ChatPromptValue(messages=[SystemMessage(content="You are an expert extraction algorithm. Only extract relevant information from the text. If you do not know the value of an attribute asked to extract, return null for the attribute's value."), HumanMessage(content='testing 1 2 3'), HumanMessage(content='this is some text')])

In [12]:
from typing import List, Optional

from langchain_core.pydantic_v1 import BaseModel, Field
from langchain_openai import ChatOpenAI


class Person(BaseModel):
    """Information about a person."""

    # ^ Doc-string for the entity Person.
    # This doc-string is sent to the LLM as the description of the schema Person,
    # and it can help to improve extraction results.

    # Note that:
    # 1. Each field is an `optional` -- this allows the model to decline to extract it!
    # 2. Each field has a `description` -- this description is used by the LLM.
    # Having a good description can help improve extraction results.
    name: Optional[str] = Field(..., description="The name of the person")
    hair_color: Optional[str] = Field(
        ..., description="The color of the peron's eyes if known"
    )
    height_in_meters: Optional[str] = Field(..., description="Height in METERs")


class Data(BaseModel):
    """Extracted data about people."""

    # Creates a model so that we can extract multiple entities.
    people: List[Person]

In [13]:
import uuid
from typing import Dict, List, TypedDict

from langchain_core.messages import (
    AIMessage,
    BaseMessage,
    HumanMessage,
    SystemMessage,
    ToolMessage,
)
from langchain_core.pydantic_v1 import BaseModel, Field


class Example(TypedDict):
    """A representation of an example consisting of text input and expected tool calls.

    For extraction, the tool calls are represented as instances of pydantic model.
    """

    input: str  # This is the example text
    tool_calls: List[BaseModel]  # Instances of pydantic model that should be extracted


def tool_example_to_messages(example: Example) -> List[BaseMessage]:
    """Convert an example into a list of messages that can be fed into an LLM.

    This code is an adapter that converts our example to a list of messages
    that can be fed into a chat model.

    The list of messages per example corresponds to:

    1) HumanMessage: contains the content from which content should be extracted.
    2) AIMessage: contains the extracted information from the model
    3) ToolMessage: contains confirmation to the model that the model requested a tool correctly.

    The ToolMessage is required because some of the chat models are hyper-optimized for agents
    rather than for an extraction use case.
    """
    messages: List[BaseMessage] = [HumanMessage(content=example["input"])]
    openai_tool_calls = []
    for tool_call in example["tool_calls"]:
        openai_tool_calls.append(
            {
                "id": str(uuid.uuid4()),
                "type": "function",
                "function": {
                    # The name of the function right now corresponds
                    # to the name of the pydantic model
                    # This is implicit in the API right now,
                    # and will be improved over time.
                    "name": tool_call.__class__.__name__,
                    "arguments": tool_call.json(),
                },
            }
        )
    messages.append(
        AIMessage(content="", additional_kwargs={"tool_calls": openai_tool_calls})
    )
    tool_outputs = example.get("tool_outputs") or [
        "You have correctly called this tool."
    ] * len(openai_tool_calls)
    for output, tool_call in zip(tool_outputs, openai_tool_calls):
        messages.append(ToolMessage(content=output, tool_call_id=tool_call["id"]))
    return messages

In [14]:
examples = [
    (
        "The ocean is vast and blue.

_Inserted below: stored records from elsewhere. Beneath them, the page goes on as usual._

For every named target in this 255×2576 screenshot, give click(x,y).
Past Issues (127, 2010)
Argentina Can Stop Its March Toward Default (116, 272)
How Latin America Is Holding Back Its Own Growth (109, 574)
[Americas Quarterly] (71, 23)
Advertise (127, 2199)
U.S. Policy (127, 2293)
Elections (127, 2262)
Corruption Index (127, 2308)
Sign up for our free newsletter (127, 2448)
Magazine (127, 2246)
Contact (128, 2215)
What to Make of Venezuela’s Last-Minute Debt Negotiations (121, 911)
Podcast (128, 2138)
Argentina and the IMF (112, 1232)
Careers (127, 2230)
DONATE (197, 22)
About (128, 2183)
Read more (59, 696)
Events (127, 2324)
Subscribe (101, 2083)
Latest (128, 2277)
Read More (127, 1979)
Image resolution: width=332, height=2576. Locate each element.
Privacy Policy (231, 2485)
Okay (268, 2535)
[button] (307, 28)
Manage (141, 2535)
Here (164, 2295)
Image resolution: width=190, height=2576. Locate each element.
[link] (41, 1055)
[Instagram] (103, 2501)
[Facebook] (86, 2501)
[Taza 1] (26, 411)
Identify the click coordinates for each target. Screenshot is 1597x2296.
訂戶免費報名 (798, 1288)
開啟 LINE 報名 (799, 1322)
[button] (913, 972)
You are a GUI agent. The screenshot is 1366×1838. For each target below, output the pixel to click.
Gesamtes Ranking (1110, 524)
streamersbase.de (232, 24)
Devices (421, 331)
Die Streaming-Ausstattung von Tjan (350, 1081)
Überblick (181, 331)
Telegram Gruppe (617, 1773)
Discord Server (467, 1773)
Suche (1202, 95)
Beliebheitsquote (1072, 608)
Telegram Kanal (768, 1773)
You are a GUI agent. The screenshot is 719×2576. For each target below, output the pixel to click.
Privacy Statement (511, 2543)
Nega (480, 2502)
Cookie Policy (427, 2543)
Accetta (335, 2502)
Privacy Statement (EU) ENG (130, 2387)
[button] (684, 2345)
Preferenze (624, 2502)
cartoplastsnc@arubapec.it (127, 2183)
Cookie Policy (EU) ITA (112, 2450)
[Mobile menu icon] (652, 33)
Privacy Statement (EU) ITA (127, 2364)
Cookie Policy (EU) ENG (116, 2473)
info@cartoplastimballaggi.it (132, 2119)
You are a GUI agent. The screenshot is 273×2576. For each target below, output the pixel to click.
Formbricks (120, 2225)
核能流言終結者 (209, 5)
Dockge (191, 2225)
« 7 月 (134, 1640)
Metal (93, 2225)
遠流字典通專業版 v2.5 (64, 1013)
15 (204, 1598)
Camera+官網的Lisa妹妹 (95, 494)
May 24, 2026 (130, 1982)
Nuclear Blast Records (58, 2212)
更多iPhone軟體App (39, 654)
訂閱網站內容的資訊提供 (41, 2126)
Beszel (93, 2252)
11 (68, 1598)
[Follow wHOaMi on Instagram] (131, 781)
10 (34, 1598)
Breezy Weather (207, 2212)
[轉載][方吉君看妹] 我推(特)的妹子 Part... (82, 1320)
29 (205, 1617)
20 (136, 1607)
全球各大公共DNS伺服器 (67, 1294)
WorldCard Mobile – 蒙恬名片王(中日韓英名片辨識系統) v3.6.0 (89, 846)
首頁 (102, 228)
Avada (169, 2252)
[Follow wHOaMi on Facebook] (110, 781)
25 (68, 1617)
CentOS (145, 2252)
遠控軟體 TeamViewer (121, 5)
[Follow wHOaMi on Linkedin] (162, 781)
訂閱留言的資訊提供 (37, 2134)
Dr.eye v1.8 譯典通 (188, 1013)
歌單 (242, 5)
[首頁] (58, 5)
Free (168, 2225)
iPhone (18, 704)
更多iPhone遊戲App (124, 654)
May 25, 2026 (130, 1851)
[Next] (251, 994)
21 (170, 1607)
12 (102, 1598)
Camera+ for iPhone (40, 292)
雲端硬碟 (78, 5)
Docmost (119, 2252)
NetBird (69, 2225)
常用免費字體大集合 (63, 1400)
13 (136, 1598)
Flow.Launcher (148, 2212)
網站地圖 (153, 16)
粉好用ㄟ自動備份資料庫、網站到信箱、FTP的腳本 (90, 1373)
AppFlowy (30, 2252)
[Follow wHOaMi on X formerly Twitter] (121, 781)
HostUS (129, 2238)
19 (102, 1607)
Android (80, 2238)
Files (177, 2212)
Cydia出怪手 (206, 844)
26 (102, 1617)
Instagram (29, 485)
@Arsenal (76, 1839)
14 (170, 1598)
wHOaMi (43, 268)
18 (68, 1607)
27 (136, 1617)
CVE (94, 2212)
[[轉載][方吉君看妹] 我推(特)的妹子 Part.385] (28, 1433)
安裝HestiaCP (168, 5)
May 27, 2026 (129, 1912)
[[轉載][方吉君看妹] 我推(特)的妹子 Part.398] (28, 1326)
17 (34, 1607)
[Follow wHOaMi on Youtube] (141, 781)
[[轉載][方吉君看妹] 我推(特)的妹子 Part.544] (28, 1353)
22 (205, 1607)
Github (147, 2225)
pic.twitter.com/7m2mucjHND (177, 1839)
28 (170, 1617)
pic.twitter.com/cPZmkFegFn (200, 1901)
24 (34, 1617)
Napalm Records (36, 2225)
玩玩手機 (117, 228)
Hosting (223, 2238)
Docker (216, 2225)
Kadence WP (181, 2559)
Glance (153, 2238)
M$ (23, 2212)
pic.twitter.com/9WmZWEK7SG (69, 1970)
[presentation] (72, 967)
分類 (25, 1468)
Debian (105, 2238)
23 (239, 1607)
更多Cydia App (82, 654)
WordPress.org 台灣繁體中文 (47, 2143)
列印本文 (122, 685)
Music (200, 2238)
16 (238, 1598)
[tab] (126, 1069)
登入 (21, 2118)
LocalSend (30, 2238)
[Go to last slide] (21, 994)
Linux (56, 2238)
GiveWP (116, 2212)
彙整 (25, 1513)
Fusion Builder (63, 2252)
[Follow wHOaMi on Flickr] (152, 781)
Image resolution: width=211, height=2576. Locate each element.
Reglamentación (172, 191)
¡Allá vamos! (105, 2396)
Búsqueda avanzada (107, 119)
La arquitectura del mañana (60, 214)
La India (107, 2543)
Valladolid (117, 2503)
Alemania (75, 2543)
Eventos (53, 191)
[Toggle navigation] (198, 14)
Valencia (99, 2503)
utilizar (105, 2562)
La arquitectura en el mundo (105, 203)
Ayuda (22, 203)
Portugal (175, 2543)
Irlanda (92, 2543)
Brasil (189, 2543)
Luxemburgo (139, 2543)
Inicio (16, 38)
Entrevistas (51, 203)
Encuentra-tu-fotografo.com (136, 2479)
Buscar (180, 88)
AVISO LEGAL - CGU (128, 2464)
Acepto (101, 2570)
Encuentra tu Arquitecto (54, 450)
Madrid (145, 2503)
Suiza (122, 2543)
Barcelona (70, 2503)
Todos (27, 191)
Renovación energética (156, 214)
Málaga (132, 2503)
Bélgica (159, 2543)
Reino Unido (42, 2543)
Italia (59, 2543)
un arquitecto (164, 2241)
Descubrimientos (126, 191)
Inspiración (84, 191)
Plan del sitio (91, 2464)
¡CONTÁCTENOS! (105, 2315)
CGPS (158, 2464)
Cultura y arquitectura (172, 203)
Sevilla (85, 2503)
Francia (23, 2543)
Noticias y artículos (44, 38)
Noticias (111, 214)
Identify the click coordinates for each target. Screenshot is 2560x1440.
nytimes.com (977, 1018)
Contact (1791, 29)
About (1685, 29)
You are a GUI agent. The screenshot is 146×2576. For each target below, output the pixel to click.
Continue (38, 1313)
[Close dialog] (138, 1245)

It's more than 20,000 feet deep. There are many fish in it.",
        Person(name=None, height_in_meters=None, hair_color=None),
    ),
    (
        "Fiona traveled far from France to Spain.",
        Person(name="Fiona", height_in_meters=None, hair_color=None),
    ),
]


messages = []

for text, tool_call in examples:
    messages.extend(
        tool_example_to_messages({"input": text, "tool_calls": [tool_call]})
    )

In [15]:
prompt.invoke({"text": "this is some text", "examples": messages})

ChatPromptValue(messages=[SystemMessage(content="You are an expert extraction algorithm. Only extract relevant information from the text. If you do not know the value of an attribute asked to extract, return null for the attribute's value."), HumanMessage(content="The ocean is vast and blue. It's more than 20,000 feet deep. There are many fish in it."), AIMessage(content='', additional_kwargs={'tool_calls': [{'id': '9c0f6eb7-5b14-4cc2-b88f-1cccddbc6a30', 'type': 'function', 'function': {'name': 'Person', 'arguments': '{"name": null, "hair_color": null, "height_in_meters": null}'}}]}, tool_calls=[{'name': 'Person', 'args': {'name': None, 'hair_color': None, 'height_in_meters': None}, 'id': '9c0f6eb7-5b14-4cc2-b88f-1cccddbc6a30'}]), ToolMessage(content='You have correctly called this tool.', tool_call_id='9c0f6eb7-5b14-4cc2-b88f-1cccddbc6a30'), HumanMessage(content='Fiona traveled far from France to Spain.'), AIMessage(content='', additional_kwargs={'tool_calls': [{'id': 'c334f687-6d49-4

In [38]:
from google.colab import userdata
OPENAI_API_KEY=userdata.get('OPENAI_API_KEY')
import os
os.environ["OPENAI_API_KEY"]=OPENAI_API_KEY

In [19]:
# We will be using tool calling mode, which
# requires a tool calling capable model.
llm = ChatOpenAI(
    # Consider benchmarking with a good model to get
    # a sense of the best possible quality.
    model="gpt-4-0125-preview",
    # Remember to set the temperature to 0 for extractions!
    temperature=0,
)


runnable = prompt | llm.with_structured_output(
    schema=Data,
    method="function_calling",
    include_raw=False,
)

  warn_beta(


In [20]:
for _ in range(5):
    text = "The solar system is large, but earth has only 1 moon."
    print(runnable.invoke({"text": text, "examples": []}))

people=[]
people=[]
people=[]
people=[]
people=[]


In [21]:
runnable.invoke(
    {
        "text": "My name is Harrison. My hair is black.",
        "examples": messages,
    }
)

Data(people=[Person(name='Harrison', hair_color='black', height_in_meters=None)])

##Handle long text

In [22]:
import re

import requests
from langchain_community.document_loaders import BSHTMLLoader

# Download the content
response = requests.get("https://en.wikipedia.org/wiki/Car")
# Write it to a file
with open("car.html", "w", encoding="utf-8") as f:
    f.write(response.text)
# Load it with an HTML parser
loader = BSHTMLLoader("car.html")
document = loader.load()[0]
# Clean up code
# Replace consecutive new lines with a single new line
document.page_content = re.sub("\n\n+", "\n", document.page_content)

In [23]:
print(len(document.page_content))

79251


In [24]:
from typing import List, Optional

from langchain.chains import create_structured_output_runnable
from langchain_core.prompts import ChatPromptTemplate, MessagesPlaceholder
from langchain_core.pydantic_v1 import BaseModel, Field
from langchain_openai import ChatOpenAI


class KeyDevelopment(BaseModel):
    """Information about a development in the history of cars."""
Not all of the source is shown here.